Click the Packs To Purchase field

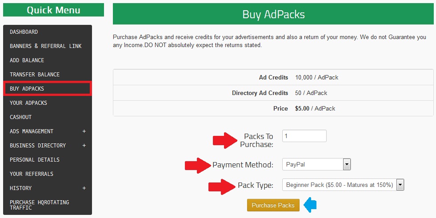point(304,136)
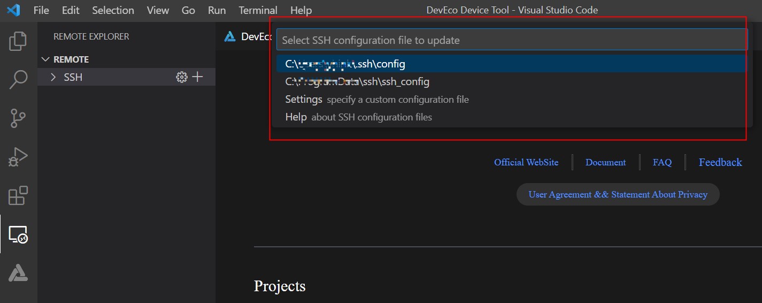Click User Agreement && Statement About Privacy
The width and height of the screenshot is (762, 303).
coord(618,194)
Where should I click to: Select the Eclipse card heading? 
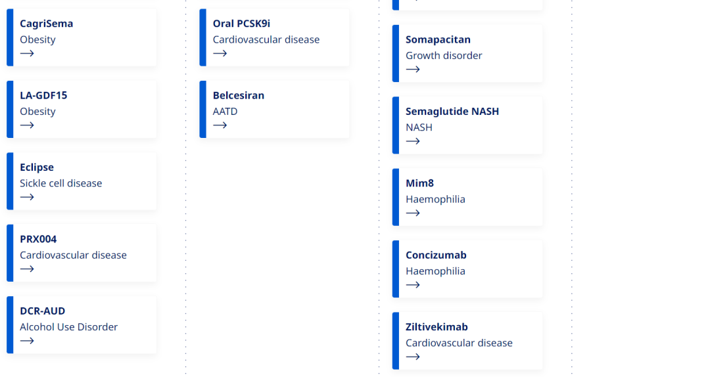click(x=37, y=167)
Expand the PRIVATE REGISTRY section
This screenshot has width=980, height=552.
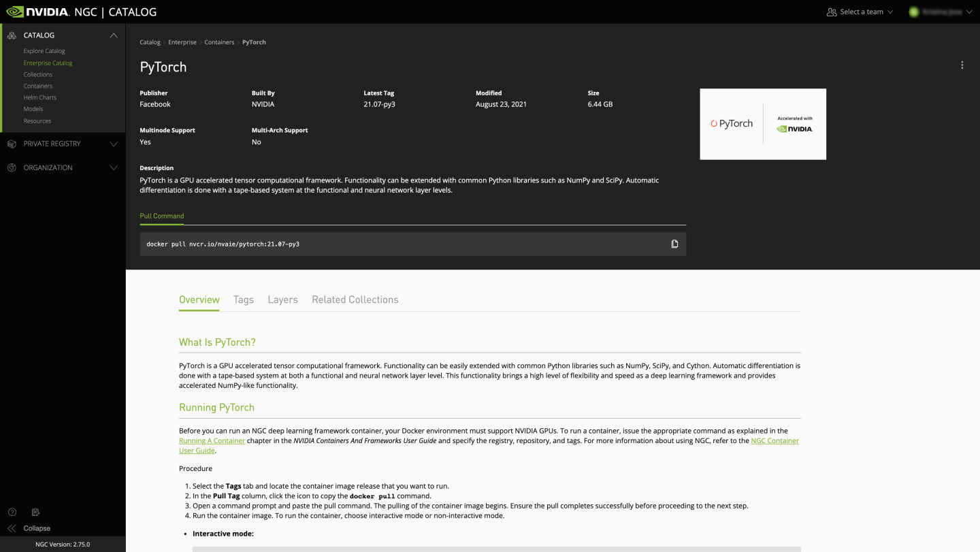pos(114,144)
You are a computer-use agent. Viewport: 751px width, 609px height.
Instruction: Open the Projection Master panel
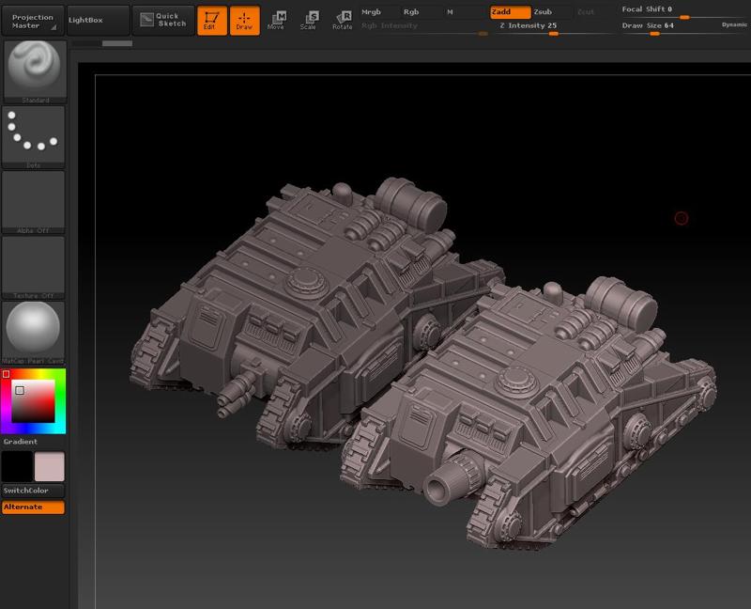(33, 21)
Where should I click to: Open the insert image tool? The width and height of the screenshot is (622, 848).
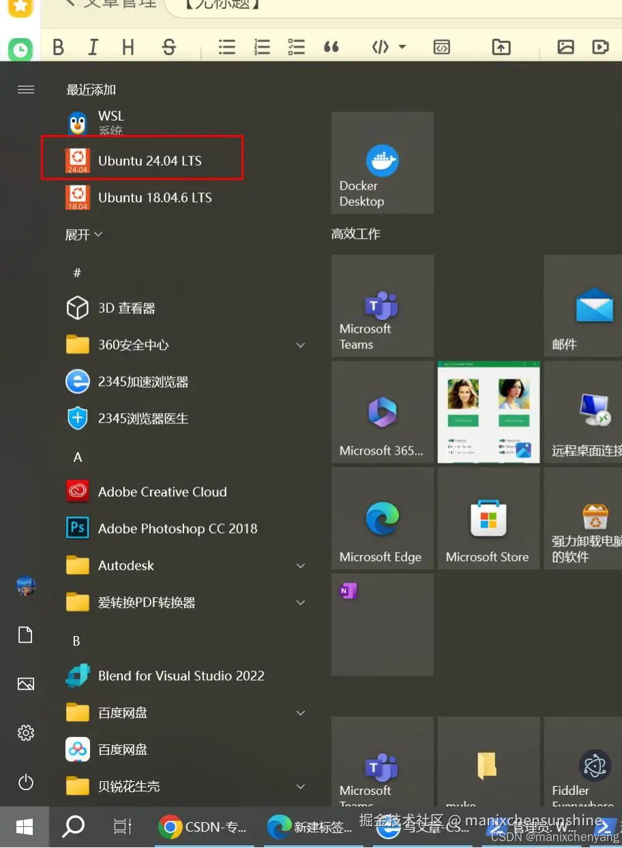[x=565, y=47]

::::

■ **TASK BRIEF**
Using the records above, extract exactly and only the lines from the one with "Expand the PRIVATE REGISTRY section" through the final line, inclusive, leaving out pictures.

■ **TASK ANSWER**
Expand the PRIVATE REGISTRY section
This screenshot has width=980, height=552.
pos(114,144)
You are a computer-use agent. Viewport: 751px width, 609px height.
Instruction: Open the Projection Master panel
(33, 21)
Where should I click to: Open the insert image tool? The width and height of the screenshot is (622, 848).
[x=565, y=47]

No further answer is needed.